Prophet of Innovation is a biography of Joseph Schumpeter by Thomas McGraw.
In the chapter on this economist’s most famous work, Capitalism, Socialism and Democracy, the author notes Schumpeter’s psychological insight into the reasons why Marx had become so fashionable in the 1930s.
People embraced his “message of the terrestrial paradise of socialism” not only because it seemed such an improvement on current conditions but also because it addressed “that feeling of being thwarted and ill treated which is the auto-therapeutic attitude of the unsuccessful many.”

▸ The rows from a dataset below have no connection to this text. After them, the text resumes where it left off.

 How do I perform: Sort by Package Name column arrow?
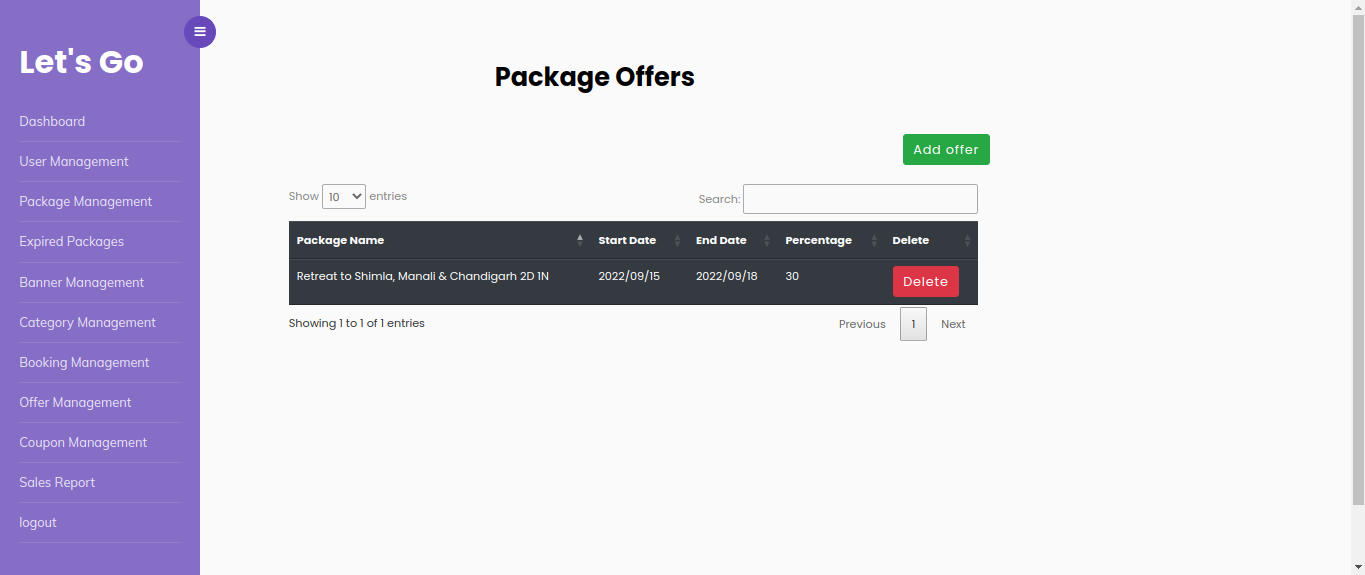(x=580, y=240)
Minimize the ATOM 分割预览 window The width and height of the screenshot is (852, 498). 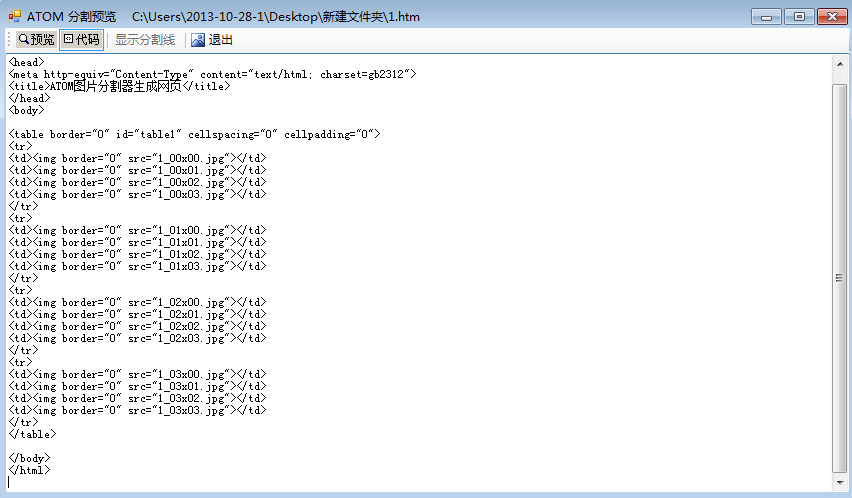click(768, 16)
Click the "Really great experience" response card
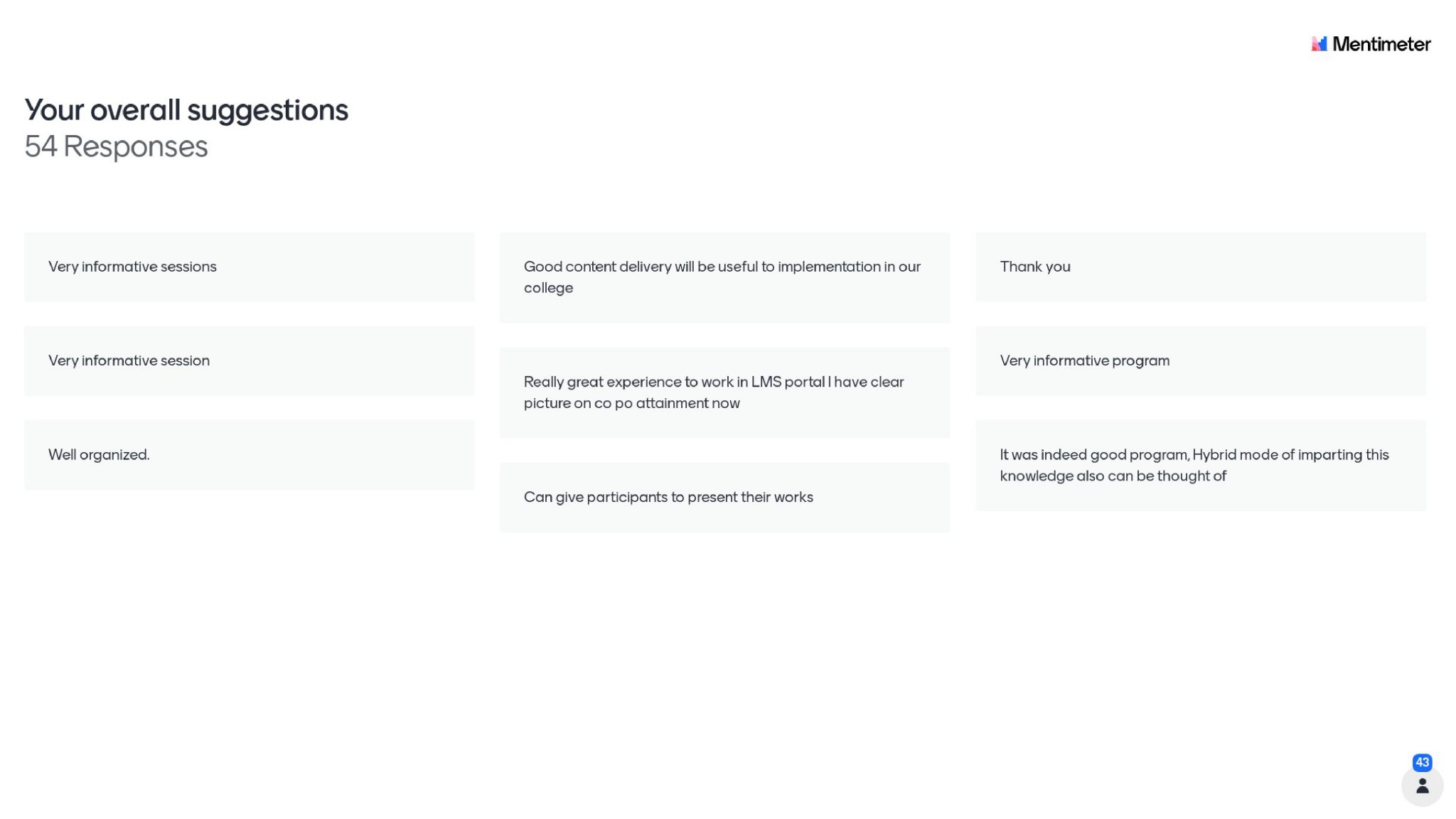The width and height of the screenshot is (1456, 819). (724, 392)
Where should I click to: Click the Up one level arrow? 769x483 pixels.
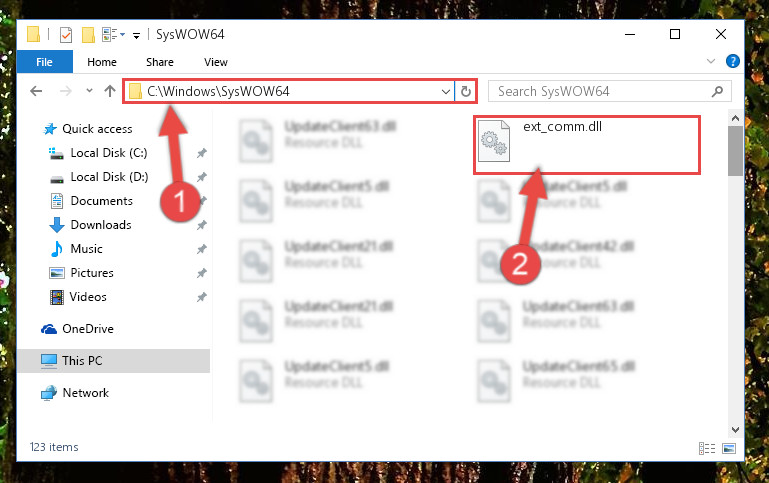point(110,91)
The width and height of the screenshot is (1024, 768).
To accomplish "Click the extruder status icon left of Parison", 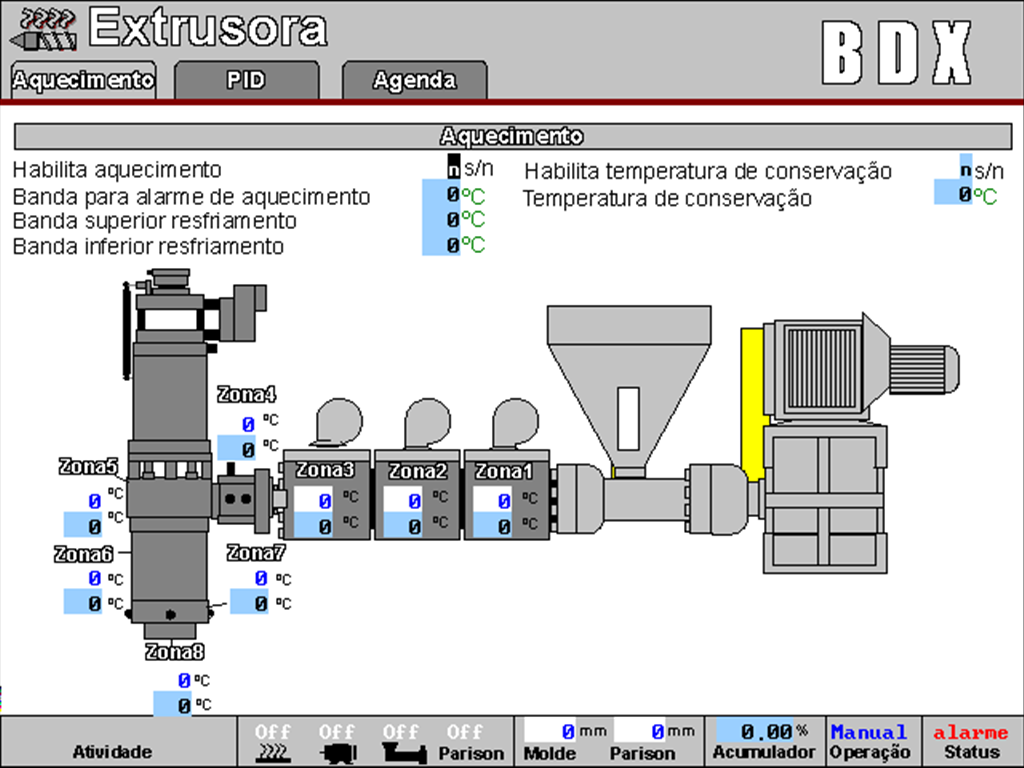I will click(402, 752).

Schumpeter’s insight is elegantly worded but not new: it is another way of saying that a great many people blame their failure to achieve success (and to reap the economic benefits derived from it) on "The System" or on others rather than on themselves, as a way of avoiding to face the painful truth, which is their own inadequacy.
What is interesting is that Schumpeter uses this psychological truth to explain the popular appeal of Marx’s message.
Capitalism and the free market reward energy, focus, entrepreneurship, risk-taking and creativity, qualities that are found only in a small minority of individuals. It results in great inequalities of income, and in the frustrated ambitions of the many who entered the race without the personality, character and other attributes required to win it.
Socialism, which makes the utopian promise to take from every individual according to his abilities and to give to every individual according to his needs, has a great deal of appeal, because it implies that needs will be fulfilled even for those people whose abilities and exertions are insufficient to satisfy their needs on their own.
But the satisfaction of personal needs by the State has unfortunate consequences: a constant expansion of those needs, which become rights, and a loss of the personal sense of responsibility to provide for oneself (why should I work harder, since the State will provide for me?). The net result is a reduction in the total wealth of a nation, for sharing wealth through taxes on “the rich” (or the not so rich, for, as needs expand, it becomes insufficient to tax just the rich) does not create wealth, it just redistributes it, and it reduces incentives for further investment and risk-taking, which do create wealth.
It also results, in the worst case, in a totalitarian political system and, in the milder case of social democracy, in a loss of individual freedom, for, in order to give to some, the State has to take from others, and, as the scope of the government's activities and responsibilities constantly expands, it regulates in increasing detail the lives of the governed.